** Exercises **
[A] Write out the article on American views of Taiwan word for word, everything from "The last two" down to "enhancing Taiwanese security.".
[B] Answer these questions using the article on American views of Taiwan:
(i) Which organization conducted the 2021 survey mentioned in the article?
(ii) Which magazine is the article published in collaboration with?
(iii) Whose rhetoric does the article describe as careless?
[C] Carry on the article about American opinion on defending Taiwan, starting after its last sentence.

** Passage **

This article is published in collaboration with Campus, a Taiwanese evangelical magazine.

In the summer of 2021, American public opinion reached a new milestone: Just over half the country, per a survey by The Chicago Council on Global Affairs, supported sending US troops to defend Taiwan if China were to invade.

Since then, as cross-strait tensions have heightened and the US began supporting Ukraine in its defense against Russian aggression, American opinion has wavered. Though increasingly likely to say Taiwan-China tensions are a very serious problem for the United States, Americans are not of one mind on what our country’s policies toward Taiwan and China ought to be.

Our disagreements on this subject don’t follow clear partisan or religious patterns. Though Democrats and Republicans are strongly polarized on many issues, when it comes to Taiwan, polling shows mixed views across partisan lines.

Americans increasingly view China as an enemy and are increasingly worried Beijing will choose to invade. But ambiguity isn’t just an official US strategy; our national thinking on this subject really is ambiguous, and American Christians generally and evangelicals specifically aren’t distinct from our compatriots here.

What if China attacks Taiwan? What the United States should or would do is a truly open question in American politics, and what Taiwanese Christians should do is an even more complex question.

The last two years of escalation in tension in US-Taiwan-China relations are worrisome—most of all in those cases where such escalation could have been avoided. Careless rhetoric from US president Joe Biden and provocative but ultimately unnecessary US political visits have exacerbated relations with China without meaningfully enhancing Taiwanese security.

** Recorded information **
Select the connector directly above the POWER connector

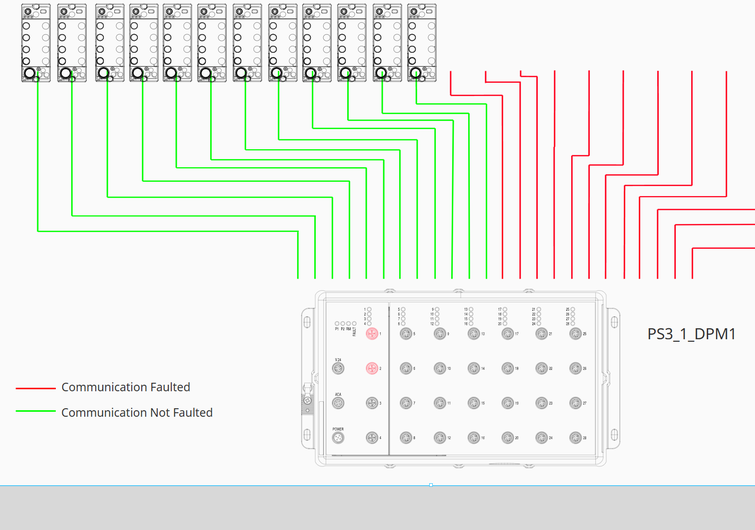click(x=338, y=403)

** Task-by-task results **
[A]
The last two years of escalation in tension in US-Taiwan-China relations are worrisome—most of all in those cases where such escalation could have been avoided. Careless rhetoric from US president Joe Biden and provocative but ultimately unnecessary US political visits have exacerbated relations with China without meaningfully enhancing Taiwanese security.

[B]
(i) The Chicago Council on Global Affairs
(ii) Campus, a Taiwanese evangelical magazine
(iii) US president Joe Biden's

[C]
Meanwhile, it has become commonplace in American politics to assume US-China military conflict is inevitable, and US policymakers and politicians seem to be spending too much time hyping that threat and too little effort taking pragmatic steps to forestall it. It is easy to arrange a photo-op in Taipei and burnish one’s own political brand. It is more difficult to attempt the long, halting, often frustrating work of preventing an open war between nuclear powers that would upend the world as we know it.

Troublingly, the current shape of US-Taiwan-China relations looks like a classic example of what political scientists call a “security dilemma.” As Harvard University international relations scholar Stephen M. Walt has explained at Foreign Policy, a security dilemma is what happens when “the actions that one state takes to make itself more secure—building armaments, putting military forces on alert, forming new alliances—tend to make other states less secure and lead them to respond in kind.”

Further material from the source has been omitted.